Now lets define a ObjectInstance for locations. Our location object will also be marked by an x and y position, as well as a type, so that we could have locations of different types. To implement this class, we will simply extend our ExGridAgent, add a type data type, and modify the methods to return a different class, handle the new type key, and return copies of the ExGridLocation instance instead of ExGridAgent in the copy methods.

import burlap.mdp.core.oo.state.ObjectInstance;
import burlap.mdp.core.state.MutableState;
import burlap.mdp.core.state.StateUtilities;

import java.util.Arrays;
import java.util.List;

import static edu.brown.cs.burlap.tutorials.domain.oo.ExampleOOGridWorld.*;

public class EXGridLocation extends ExGridAgent{

	public int type;

	private final static List<Object> keys = Arrays.<Object>asList(VAR_X, VAR_Y, VAR_TYPE);

	public EXGridLocation() {
	}

	public EXGridLocation(int x, int y, String name) {
		super(x, y, name);
	}

	public EXGridLocation(int x, int y, int type, String name) {
		super(x, y, name);
		this.type = type;
	}


	@Override
	public List<Object> variableKeys() {
		return keys;
	}

	@Override
	public Object get(Object variableKey) {
		if(variableKey.equals(VAR_TYPE)){
			return this.type;
		}
		return super.get(variableKey);
	}

	@Override
	public MutableState set(Object variableKey, Object value) {
		if(variableKey.equals(VAR_TYPE)){
			this.type = StateUtilities.stringOrNumber(value).intValue();
		}
		else{
			super.set(variableKey, value);
		}
		return this;

	}

	@Override
	public String className() {
		return CLASS_LOCATION;
	}

	@Override
	public ObjectInstance copyWithName(String objectName) {
		return new EXGridLocation(x, y, type, objectName);
	}

	@Override
	public EXGridLocation copy() {
		return new EXGridLocation(x, y, type, name);
	}
}
				

So far we've defined the ObjectInstances for our State, but we haven't define the OOState that will be made up of these ObjectInstances. However, for this tutorial we will be making use of BURLAP's provided GenericOOState implementation, so at this point we're done with the explicit state definition code. However, we will now add a propositional function to our domain that evaluates whether the agent object is at a location, indicated by their x and y location being the same. Add the following code to the ExampleOOGridWorld class.

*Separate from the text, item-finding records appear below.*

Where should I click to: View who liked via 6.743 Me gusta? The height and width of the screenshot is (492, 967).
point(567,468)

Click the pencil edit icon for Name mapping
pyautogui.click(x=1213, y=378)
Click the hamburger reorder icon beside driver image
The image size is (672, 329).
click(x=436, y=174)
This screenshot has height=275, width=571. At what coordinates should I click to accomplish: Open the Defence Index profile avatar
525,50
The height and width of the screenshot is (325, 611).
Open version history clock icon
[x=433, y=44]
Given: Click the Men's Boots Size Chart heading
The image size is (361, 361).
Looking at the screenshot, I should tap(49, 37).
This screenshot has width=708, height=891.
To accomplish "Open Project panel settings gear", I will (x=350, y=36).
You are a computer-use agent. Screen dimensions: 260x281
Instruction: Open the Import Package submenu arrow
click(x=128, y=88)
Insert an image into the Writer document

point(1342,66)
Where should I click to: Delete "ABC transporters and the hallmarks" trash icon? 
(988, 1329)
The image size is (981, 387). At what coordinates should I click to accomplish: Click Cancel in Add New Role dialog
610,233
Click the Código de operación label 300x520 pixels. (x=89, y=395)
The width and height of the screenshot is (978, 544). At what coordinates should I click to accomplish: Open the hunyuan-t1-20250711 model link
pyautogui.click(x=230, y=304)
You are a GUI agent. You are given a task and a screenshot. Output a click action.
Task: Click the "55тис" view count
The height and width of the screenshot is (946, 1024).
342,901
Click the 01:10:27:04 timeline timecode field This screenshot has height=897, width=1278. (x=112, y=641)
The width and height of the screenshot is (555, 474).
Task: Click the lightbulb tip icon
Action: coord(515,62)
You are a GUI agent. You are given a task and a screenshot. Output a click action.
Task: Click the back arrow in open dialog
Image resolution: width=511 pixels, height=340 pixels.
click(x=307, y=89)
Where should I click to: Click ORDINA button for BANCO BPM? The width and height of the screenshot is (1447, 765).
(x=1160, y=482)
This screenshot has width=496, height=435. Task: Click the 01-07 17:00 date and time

protected class AtLocation extends PropositionalFunction {

	public AtLocation(){
		super(PF_AT, new String []{CLASS_AGENT, CLASS_LOCATION});
	}

	@Override
	public boolean isTrue(OOState s, String... params) {
		ObjectInstance agent = s.object(params[0]);
		ObjectInstance location = s.object(params[1]);

		int ax = (Integer)agent.get(VAR_X);
		int ay = (Integer)agent.get(VAR_Y);

		int lx = (Integer)location.get(VAR_X);
		int ly = (Integer)location.get(VAR_Y);

		return ax == lx && ay == ly;

	}
	
}
				

The constructor we added calls the super constructor that will define the PropositionalFunction's signature: that is, its name (the PF_AT constant), and OO-MDP classes to which its parameters must belong. In this case, our "at" propositional function will operate on an agent object and a location object, so we provided parameters with those types.

The isTrue method takes as input a OOState to evaluate, and the names of the objects on which to evaluate the function in the variable length String argument params. The first step is to get the agent and location ObjectInstances from the state for the parameters provided to function. Because we defined the function to operate on two parameters, an agent and then a location, we know the params argument passed to the isTrue method has two elements. Then we get the agent and location ObjectInstance by by using the OOState method object on the first and second elements of the params argument. Next, we get the x and y values for each of the objects using the standard State get method, and then check if the agent and location positions are equal to determine whether the agent is at the location.

Lets also add a method to our ExampleOOGridWorld class to generate a list of all our propositional functions. In this case we only have one, but this is often a useful method to include.

public List<PropositionalFunction> generatePfs(){
	return Arrays.<PropositionalFunction>asList(new AtLocation());
}
				

We are now finished defining the OO-MDP state information and next will implement the grid world model.